Abstract Diabetic kidney disease (DKD) is the leading cause of end stage kidney disease, driven in large part by progressive fibrosis. Activin A, a member of the transforming growth factor beta superfamily, has been implicated in the pathogenesis of DKD. Here, we demonstrate that activin B is significantly increased in human and murine models of DKD in both glomerular and tubulointerstitial compartments. High glucose induces time dependent increases in activin A and B secretion in mesangial cells and kidney fibroblasts, leading to enhanced extracellular matrix production. Mechanistically, both activins activate the canonical Smad3 pathway and promote a synthetic phenotype in mesangial cells via noncanonical MRTF-A and SRF signaling.
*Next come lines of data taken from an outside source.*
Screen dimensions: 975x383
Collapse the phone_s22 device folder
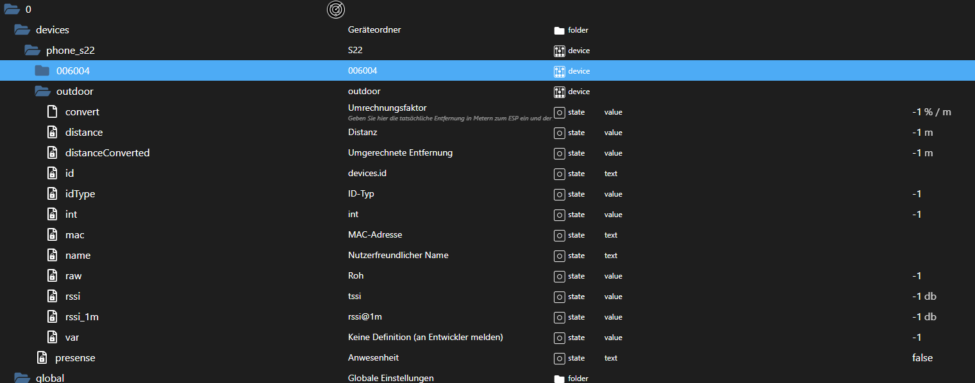pyautogui.click(x=33, y=50)
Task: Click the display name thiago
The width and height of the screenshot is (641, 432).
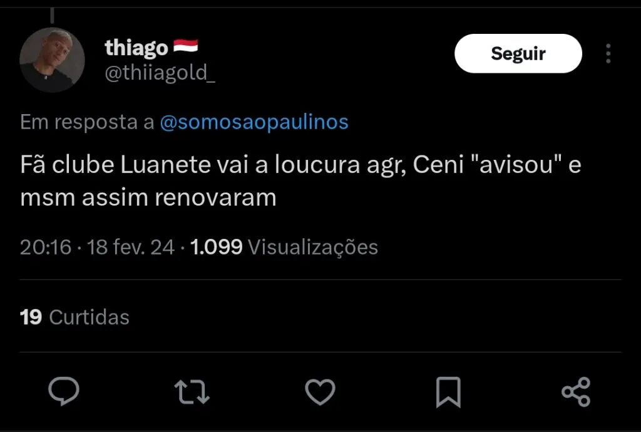Action: [x=136, y=48]
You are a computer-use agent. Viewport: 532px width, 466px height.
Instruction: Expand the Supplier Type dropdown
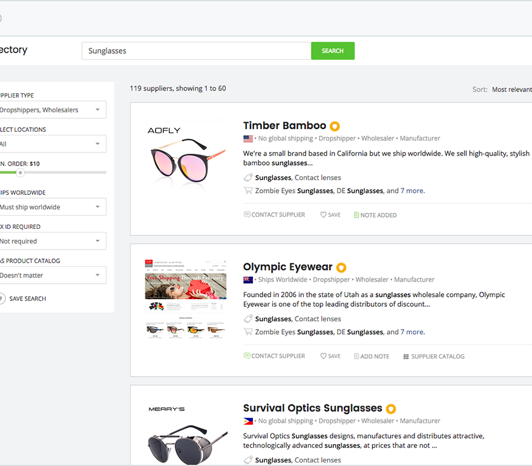pos(51,110)
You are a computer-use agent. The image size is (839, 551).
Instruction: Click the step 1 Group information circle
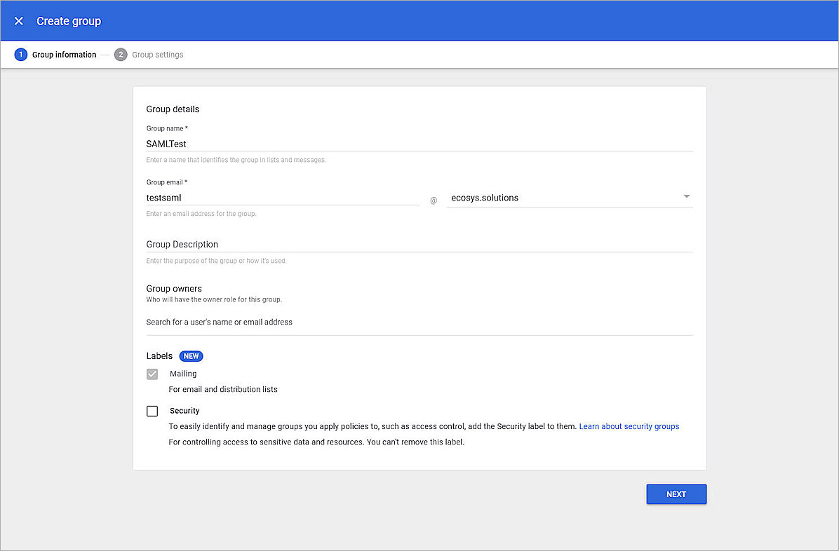point(20,54)
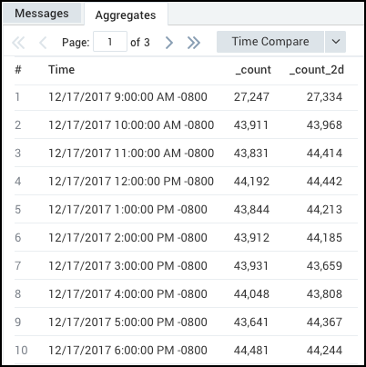Sort by the _count column header
This screenshot has height=367, width=366.
[253, 70]
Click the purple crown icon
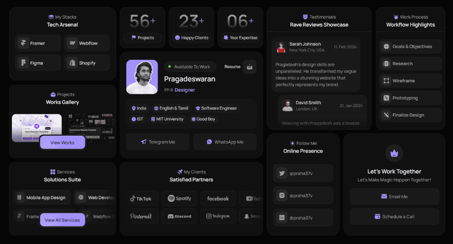Image resolution: width=453 pixels, height=244 pixels. point(394,153)
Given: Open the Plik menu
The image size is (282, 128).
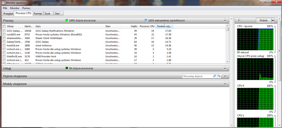Looking at the screenshot, I should tap(5, 8).
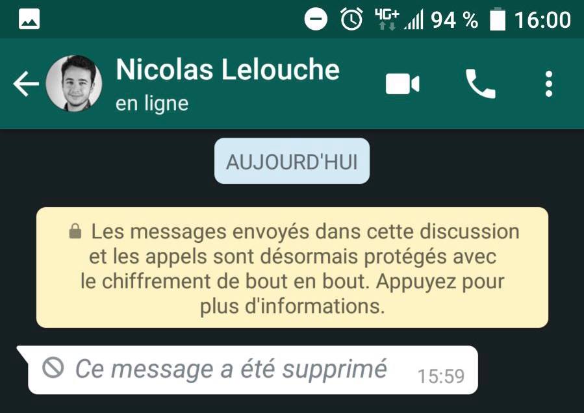Select the deleted message bubble
Viewport: 584px width, 413px height.
point(248,369)
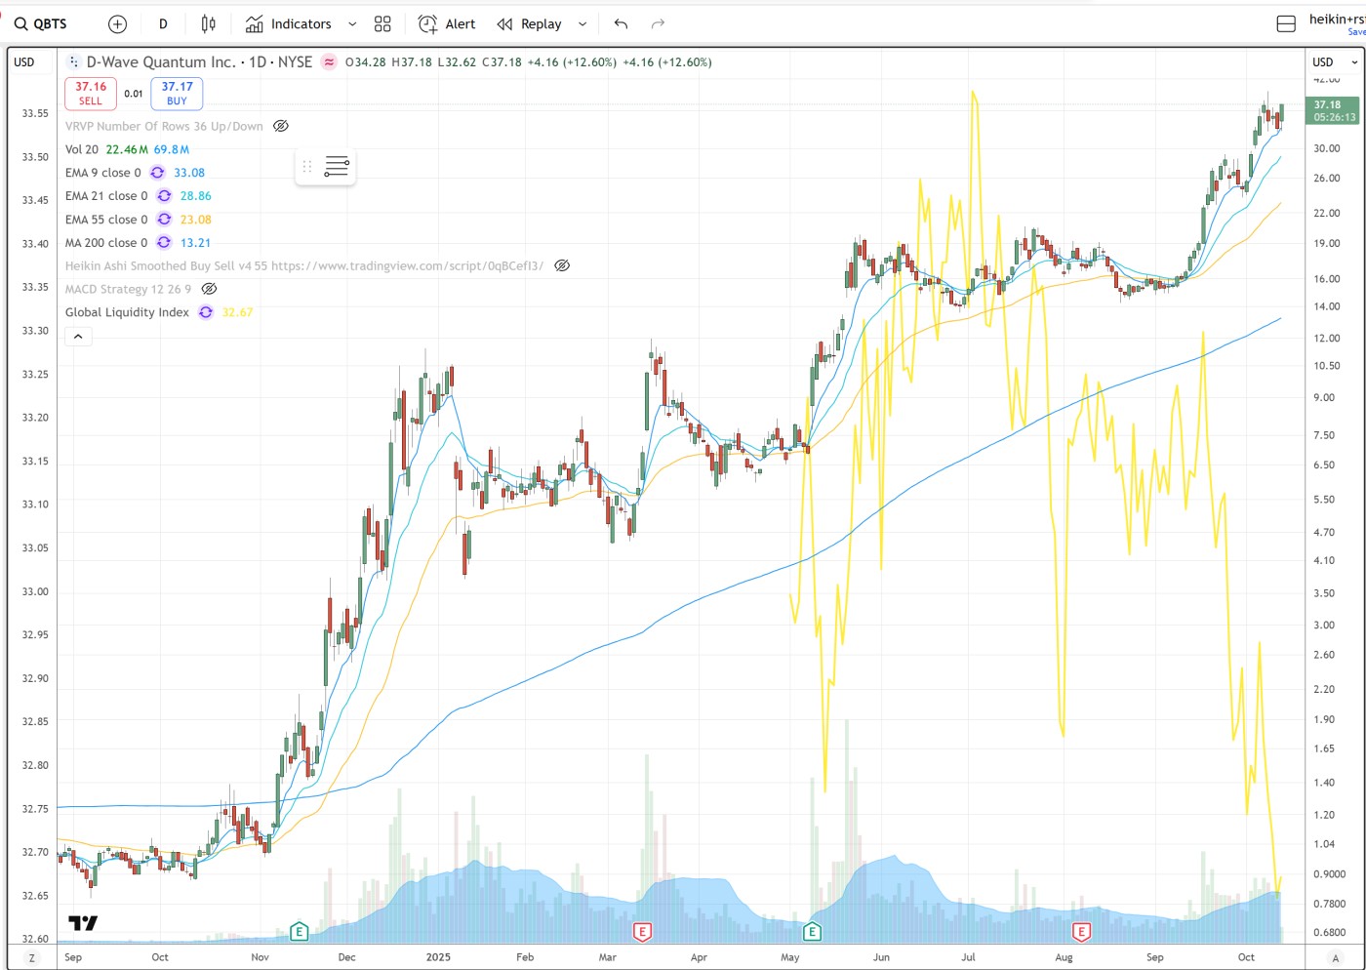Screen dimensions: 1366x970
Task: Expand the Replay dropdown arrow
Action: tap(583, 24)
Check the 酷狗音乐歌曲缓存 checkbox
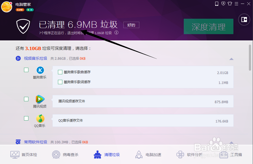Screen dimensions: 253x164 point(60,72)
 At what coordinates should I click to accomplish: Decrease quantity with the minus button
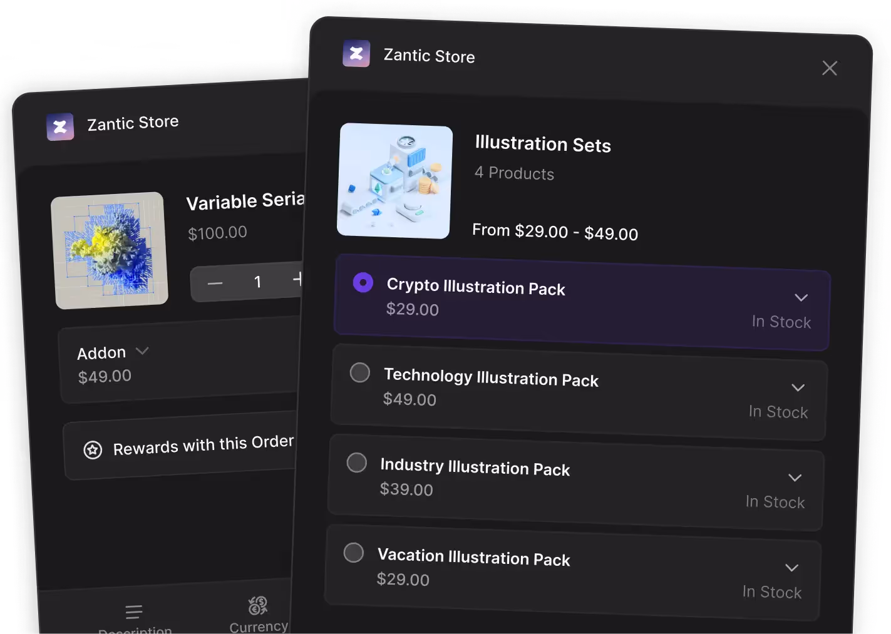click(215, 284)
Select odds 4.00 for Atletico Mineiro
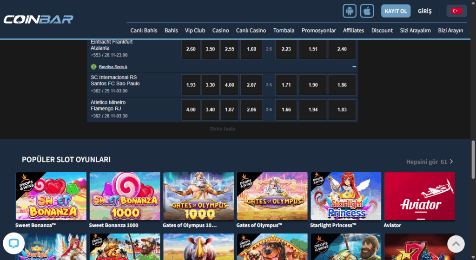The width and height of the screenshot is (476, 260). point(191,110)
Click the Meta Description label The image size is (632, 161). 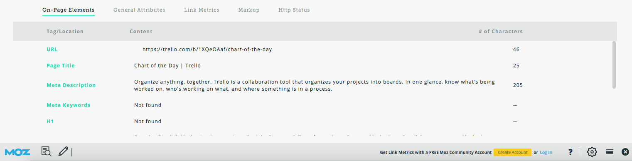[71, 85]
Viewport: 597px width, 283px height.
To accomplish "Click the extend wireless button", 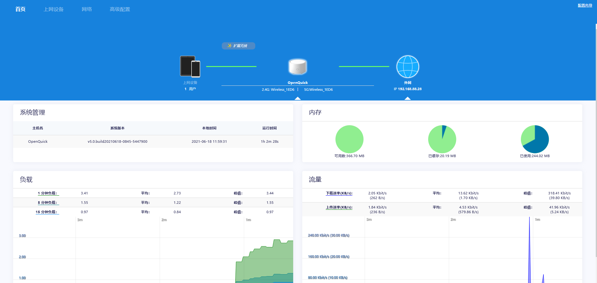I will coord(238,46).
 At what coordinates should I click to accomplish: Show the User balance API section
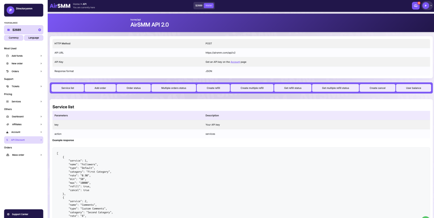click(x=413, y=88)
Activin B secretion occurs later (72h) than that of activin A (48h), suggesting importance to chronic fibrotic remodeling. Inhibition of activin signaling via neutralizing antibodies, siRNA, or follistatin attenuates high glucose-induced fibrotic responses in both mesangial cells and fibroblasts. These findings reveal a synergistic and temporally distinct role for activins A and B in kidney cellular profibrotic responses and support their combined inhibition as a promising therapeutic strategy to mitigate fibrosis and preserve kidney function.